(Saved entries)
------------------------------------------------------------------------

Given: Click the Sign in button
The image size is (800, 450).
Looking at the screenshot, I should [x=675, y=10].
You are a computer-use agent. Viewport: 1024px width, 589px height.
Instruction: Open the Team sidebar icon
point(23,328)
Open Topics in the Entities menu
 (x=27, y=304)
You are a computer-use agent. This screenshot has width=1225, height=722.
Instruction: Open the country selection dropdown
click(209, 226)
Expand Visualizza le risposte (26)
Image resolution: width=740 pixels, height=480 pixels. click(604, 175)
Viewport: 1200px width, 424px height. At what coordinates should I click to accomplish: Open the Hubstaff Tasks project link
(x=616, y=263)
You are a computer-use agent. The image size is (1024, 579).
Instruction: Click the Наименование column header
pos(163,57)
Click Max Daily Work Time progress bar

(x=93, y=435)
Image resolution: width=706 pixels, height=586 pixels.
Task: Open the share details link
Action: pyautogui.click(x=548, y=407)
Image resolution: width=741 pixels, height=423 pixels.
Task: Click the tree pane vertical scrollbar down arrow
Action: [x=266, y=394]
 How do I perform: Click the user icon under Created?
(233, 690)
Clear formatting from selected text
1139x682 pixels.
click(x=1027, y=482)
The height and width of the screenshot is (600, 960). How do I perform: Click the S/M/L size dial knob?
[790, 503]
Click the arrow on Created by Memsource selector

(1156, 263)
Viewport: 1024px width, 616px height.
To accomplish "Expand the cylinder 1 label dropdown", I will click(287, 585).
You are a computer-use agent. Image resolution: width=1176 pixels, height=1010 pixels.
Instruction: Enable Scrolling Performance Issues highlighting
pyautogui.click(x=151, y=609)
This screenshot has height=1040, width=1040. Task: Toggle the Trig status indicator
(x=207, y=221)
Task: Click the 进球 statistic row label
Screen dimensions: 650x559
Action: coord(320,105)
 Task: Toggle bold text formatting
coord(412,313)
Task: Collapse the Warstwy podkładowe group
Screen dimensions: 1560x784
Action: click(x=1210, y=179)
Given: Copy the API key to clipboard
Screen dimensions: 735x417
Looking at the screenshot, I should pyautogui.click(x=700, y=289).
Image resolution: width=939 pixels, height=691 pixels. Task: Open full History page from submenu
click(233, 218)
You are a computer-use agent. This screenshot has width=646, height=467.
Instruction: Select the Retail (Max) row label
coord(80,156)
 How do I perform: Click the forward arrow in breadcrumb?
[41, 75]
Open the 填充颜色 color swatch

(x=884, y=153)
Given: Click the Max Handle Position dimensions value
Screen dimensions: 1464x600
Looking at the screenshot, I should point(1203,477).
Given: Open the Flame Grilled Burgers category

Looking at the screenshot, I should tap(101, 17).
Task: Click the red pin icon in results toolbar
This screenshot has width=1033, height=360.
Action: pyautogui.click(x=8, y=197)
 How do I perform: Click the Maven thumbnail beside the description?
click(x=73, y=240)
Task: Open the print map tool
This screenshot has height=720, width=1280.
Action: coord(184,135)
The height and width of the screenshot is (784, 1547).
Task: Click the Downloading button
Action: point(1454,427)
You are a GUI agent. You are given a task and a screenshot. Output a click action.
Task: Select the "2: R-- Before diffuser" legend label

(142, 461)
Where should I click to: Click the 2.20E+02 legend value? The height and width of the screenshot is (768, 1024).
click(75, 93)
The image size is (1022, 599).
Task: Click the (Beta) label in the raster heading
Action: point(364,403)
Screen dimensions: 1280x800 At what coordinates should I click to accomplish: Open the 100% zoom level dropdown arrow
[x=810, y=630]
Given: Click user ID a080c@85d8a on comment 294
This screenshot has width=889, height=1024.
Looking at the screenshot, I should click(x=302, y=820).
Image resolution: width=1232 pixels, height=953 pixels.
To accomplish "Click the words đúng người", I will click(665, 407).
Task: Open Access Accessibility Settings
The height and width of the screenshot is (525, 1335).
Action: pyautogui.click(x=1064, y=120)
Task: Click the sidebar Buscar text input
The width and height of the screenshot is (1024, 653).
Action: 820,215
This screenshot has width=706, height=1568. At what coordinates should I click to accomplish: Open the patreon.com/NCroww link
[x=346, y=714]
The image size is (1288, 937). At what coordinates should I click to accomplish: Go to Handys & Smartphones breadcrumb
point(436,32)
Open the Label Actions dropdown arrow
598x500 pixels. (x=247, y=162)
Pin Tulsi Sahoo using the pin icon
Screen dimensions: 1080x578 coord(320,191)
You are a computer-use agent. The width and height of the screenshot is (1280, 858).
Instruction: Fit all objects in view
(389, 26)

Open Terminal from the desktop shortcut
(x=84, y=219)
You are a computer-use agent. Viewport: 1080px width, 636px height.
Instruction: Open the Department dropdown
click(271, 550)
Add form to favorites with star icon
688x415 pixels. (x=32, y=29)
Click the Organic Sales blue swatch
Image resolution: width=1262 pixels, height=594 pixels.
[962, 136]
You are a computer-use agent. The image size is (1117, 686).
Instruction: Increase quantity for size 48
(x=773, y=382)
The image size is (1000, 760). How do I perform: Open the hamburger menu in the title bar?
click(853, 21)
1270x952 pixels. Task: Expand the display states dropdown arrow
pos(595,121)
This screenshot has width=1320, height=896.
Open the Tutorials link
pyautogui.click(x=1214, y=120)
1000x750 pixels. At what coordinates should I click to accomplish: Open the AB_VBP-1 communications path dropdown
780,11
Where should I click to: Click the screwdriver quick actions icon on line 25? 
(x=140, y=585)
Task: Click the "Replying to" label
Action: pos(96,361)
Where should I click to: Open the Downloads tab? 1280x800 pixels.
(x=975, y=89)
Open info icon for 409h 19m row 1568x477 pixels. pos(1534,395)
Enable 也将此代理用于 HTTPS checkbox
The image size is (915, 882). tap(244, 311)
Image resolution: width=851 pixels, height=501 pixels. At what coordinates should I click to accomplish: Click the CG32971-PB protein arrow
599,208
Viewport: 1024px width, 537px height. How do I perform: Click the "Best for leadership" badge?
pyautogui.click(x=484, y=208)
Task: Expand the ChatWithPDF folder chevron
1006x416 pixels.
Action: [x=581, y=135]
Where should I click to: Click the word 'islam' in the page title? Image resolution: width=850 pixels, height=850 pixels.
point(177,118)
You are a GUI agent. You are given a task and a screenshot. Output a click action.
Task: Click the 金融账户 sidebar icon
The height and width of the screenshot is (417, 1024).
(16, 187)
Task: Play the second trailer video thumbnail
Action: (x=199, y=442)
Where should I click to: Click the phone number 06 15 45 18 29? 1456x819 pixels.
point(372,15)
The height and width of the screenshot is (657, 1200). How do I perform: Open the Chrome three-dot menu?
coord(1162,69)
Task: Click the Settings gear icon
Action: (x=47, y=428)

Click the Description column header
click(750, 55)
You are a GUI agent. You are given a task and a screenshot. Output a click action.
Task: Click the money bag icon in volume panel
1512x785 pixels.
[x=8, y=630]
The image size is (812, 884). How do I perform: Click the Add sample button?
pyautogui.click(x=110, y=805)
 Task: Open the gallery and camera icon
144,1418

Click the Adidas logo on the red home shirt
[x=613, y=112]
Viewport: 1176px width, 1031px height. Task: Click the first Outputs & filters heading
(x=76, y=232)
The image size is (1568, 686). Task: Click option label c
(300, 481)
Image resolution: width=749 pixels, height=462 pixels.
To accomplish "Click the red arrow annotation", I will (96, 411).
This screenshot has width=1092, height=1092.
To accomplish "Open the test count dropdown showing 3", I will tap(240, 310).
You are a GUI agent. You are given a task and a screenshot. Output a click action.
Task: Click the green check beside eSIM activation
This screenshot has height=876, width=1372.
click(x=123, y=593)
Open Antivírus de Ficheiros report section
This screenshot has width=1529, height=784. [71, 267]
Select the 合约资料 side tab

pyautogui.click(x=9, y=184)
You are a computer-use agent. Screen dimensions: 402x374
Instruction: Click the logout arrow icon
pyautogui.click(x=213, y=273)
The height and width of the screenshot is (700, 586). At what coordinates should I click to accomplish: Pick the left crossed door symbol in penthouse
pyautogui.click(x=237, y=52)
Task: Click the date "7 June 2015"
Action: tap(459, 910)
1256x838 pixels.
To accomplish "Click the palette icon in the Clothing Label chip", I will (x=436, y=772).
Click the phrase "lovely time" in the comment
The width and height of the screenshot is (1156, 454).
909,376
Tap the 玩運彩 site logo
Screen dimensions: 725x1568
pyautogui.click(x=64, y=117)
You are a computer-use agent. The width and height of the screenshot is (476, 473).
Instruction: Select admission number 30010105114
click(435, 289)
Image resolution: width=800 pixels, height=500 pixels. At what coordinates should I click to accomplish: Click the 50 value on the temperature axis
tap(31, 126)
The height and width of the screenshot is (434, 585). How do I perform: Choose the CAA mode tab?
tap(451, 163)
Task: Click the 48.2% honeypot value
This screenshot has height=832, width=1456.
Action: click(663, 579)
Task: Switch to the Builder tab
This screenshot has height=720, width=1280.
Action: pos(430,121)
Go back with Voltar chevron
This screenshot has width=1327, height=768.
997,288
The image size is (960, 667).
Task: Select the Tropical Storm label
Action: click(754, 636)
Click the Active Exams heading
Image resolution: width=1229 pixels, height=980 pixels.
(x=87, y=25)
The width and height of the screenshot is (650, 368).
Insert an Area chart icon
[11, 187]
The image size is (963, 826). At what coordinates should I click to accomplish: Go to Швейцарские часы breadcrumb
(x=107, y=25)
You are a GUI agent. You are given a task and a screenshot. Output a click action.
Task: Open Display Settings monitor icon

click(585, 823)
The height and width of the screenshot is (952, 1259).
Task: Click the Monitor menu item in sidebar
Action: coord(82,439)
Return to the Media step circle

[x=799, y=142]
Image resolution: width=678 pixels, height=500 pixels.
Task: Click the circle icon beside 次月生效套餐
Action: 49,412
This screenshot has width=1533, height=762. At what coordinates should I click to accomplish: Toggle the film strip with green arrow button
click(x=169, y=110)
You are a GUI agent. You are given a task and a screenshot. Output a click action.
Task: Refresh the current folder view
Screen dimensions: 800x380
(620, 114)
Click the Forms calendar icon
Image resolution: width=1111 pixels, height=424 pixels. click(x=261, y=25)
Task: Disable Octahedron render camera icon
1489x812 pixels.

------------------------------------------------------------------------

◆ **WORK REQUIRED**
An answer is complete only when it holds every line above containing the string "computer".

◆ **RESULT FOR THIS TASK**
You are a computer-use agent. Viewport: 1024px width, 589px height.
You are a computer-use agent. This screenshot has width=1225, height=722.
You are a computer-use agent. The image size is (1024, 579).
You are a computer-use agent. Image resolution: width=1176 pixels, height=1010 pixels.
You are a computer-use agent. This screenshot has width=646, height=467.
You are a computer-use agent. The width and height of the screenshot is (1280, 858).
You are a computer-use agent. Viewport: 1080px width, 636px height.
You are a computer-use agent. The image size is (1117, 686).
You are a computer-use agent. Screen dimensions: 402x374
You are a computer-use agent. The width and height of the screenshot is (476, 473).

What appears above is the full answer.